*** AVAILABLE DATA ***
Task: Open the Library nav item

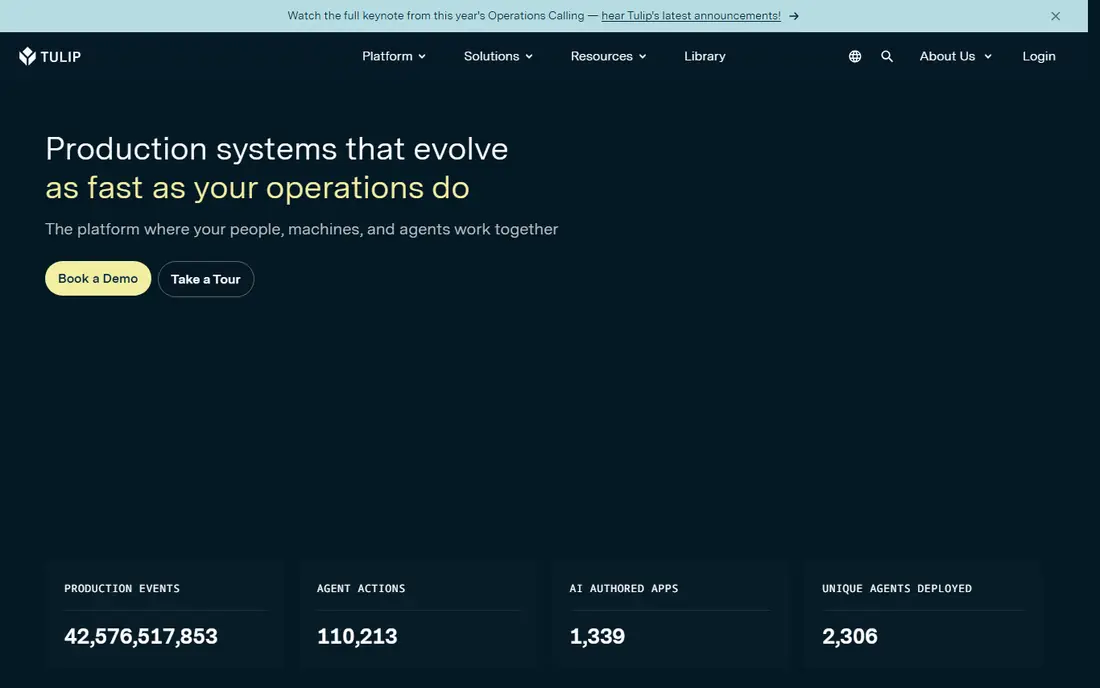Action: (704, 56)
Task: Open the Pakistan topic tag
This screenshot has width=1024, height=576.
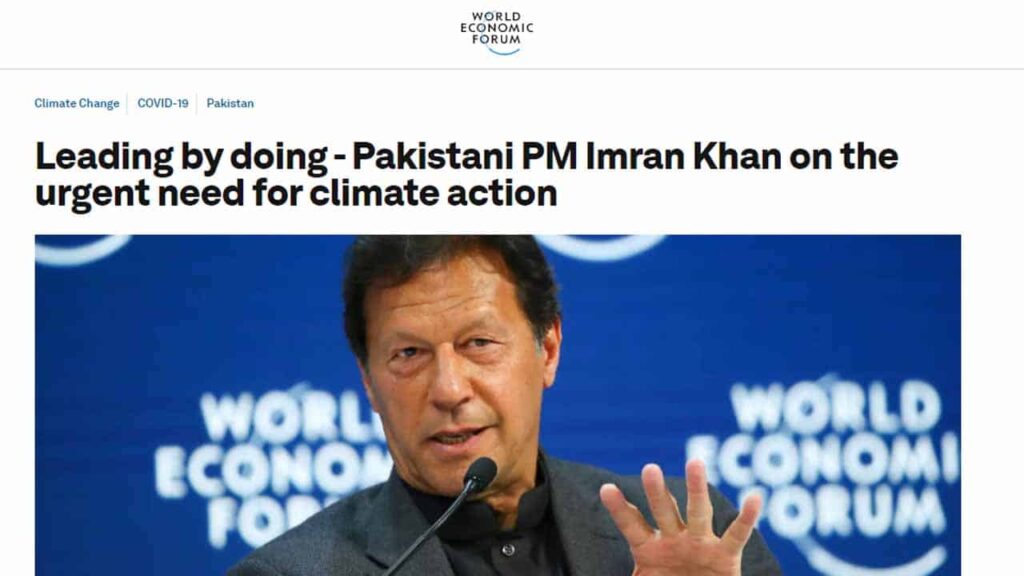Action: click(230, 103)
***
* **WHAT TO PRODUCE**: In your copy of the records above, include every line exactly but no pictures.

* **WRITTEN ANSWER**:
Task: Open the Library nav item

Action: (704, 56)
Task: Open the Pakistan topic tag
This screenshot has width=1024, height=576.
Action: click(230, 103)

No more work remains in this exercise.